The majority of recreational Ecstasy/MDMA users (90-98%) also take cannabis. This co-drug usage is often viewed as a methodological confound, which needs to be removed statistically. Here we take a rather different approach, and debate the potential complexities of their psychobiological interactions. The ring-substituted amphetamine derivate MDMA (3,4-methylendioxymethamphetmaine, or 'Ecstasy') is a powerful CNS stimulant, whereas cannabis is a relaxant. Their co-usage may reflect opposing effects in three psychobiological areas: arousal, body temperature, and oxidative stress. Firstly MDMA is alerting whereas cannabis is sedating. Secondly MDMA is hyperthermic whereas cannabis is hypothermic. Thirdly MDMA increases oxidative stress whereas cannabinoids are antioxidant. Hence cannabis may modulate the acute and sub-acute reactions to MDMA, reduce the acute hyperthermia induced by MDMA, and ameliorate the oxidative stress caused by MDMA. The limited empirical evidence on each topic will be critically examined. In terms of chronic effects each drug is functionally damaging, so that polydrug users generally display cumulative neurobiological impairments. However in certain aspects their neuropsychobiological effects may interactive rather than additive. In particular, the combined use of cannabis and MDMA may have rather different neuropsychobiological implications, than their separate usage. In order to investigate these potential complexities, future research will need better empirical data on the exact patterns of co-drug usage.

Pattern of cannabis use in ecstasy polydrug users: moderate cannabis use may compensate for self-rated aggression and somatic symptoms.
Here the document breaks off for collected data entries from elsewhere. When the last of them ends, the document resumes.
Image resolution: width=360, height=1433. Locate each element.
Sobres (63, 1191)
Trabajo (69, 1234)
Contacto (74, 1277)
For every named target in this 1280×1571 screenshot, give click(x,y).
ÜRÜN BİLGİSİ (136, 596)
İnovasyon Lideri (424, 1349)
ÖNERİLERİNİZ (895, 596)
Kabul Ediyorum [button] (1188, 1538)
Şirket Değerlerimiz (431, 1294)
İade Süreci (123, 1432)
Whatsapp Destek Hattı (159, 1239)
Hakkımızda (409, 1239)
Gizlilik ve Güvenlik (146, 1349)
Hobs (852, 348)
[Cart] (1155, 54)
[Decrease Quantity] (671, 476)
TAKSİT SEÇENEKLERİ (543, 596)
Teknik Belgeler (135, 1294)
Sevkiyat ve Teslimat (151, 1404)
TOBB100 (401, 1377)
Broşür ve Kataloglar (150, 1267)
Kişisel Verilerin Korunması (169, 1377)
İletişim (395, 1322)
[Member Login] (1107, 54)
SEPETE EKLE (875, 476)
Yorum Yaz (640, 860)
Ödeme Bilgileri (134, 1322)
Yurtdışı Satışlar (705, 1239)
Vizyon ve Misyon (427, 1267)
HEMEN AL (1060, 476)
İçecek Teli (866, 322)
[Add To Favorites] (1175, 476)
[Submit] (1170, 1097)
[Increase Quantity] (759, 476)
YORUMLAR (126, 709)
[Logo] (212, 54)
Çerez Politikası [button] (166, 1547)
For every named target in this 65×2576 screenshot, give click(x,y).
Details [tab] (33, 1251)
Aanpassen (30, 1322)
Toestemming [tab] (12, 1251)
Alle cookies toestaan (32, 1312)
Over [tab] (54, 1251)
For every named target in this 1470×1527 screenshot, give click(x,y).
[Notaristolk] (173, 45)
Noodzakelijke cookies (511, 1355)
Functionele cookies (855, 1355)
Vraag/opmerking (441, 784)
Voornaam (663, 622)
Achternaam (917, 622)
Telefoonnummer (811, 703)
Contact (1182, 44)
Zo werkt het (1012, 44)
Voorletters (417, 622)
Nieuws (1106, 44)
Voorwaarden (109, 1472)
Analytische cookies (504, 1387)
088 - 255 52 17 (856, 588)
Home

Cannabis is one of the most common 'co-drugs' for ecstasy users. The aim of the present study was to explore self-reported psychobiological problems in ecstasy polydrug users in relation to their pattern of cannabis use. Two hundred and eighty ecstasy polydrug users were allocated into five cannabis groups according to the frequency of their cannabis use. The control group comprised 121 alcohol-tobacco users. There were no significant group differences with regard to age, diagnosed family psychiatric history and level of self-rated stress experienced during 6 months prior to the study. The present study produced three main findings: (a) Ecstasy users with no concomitant use of cannabis displayed more self-rated aggression and somatic symptoms compared with ecstasy users who were smoking cannabis on a monthly or weekly basis. (b) Ecstasy users who reported heavy cannabis use in the past displayed higher paranoid symptoms compared with ecstasy weekly and daily cannabis users. (c) Former heavy cannabis users were the most likely to complain of a variety of ecstasy related long-term problems. In conclusion, moderate cannabis use may help to ameliorate or mask MDMA-induced aggressivity and somatic symptoms. However, this study confirms that heavy cannabis and ecstasy use is associated with several psychobiological problems, which may emerge after a period of abstinence from both drugs.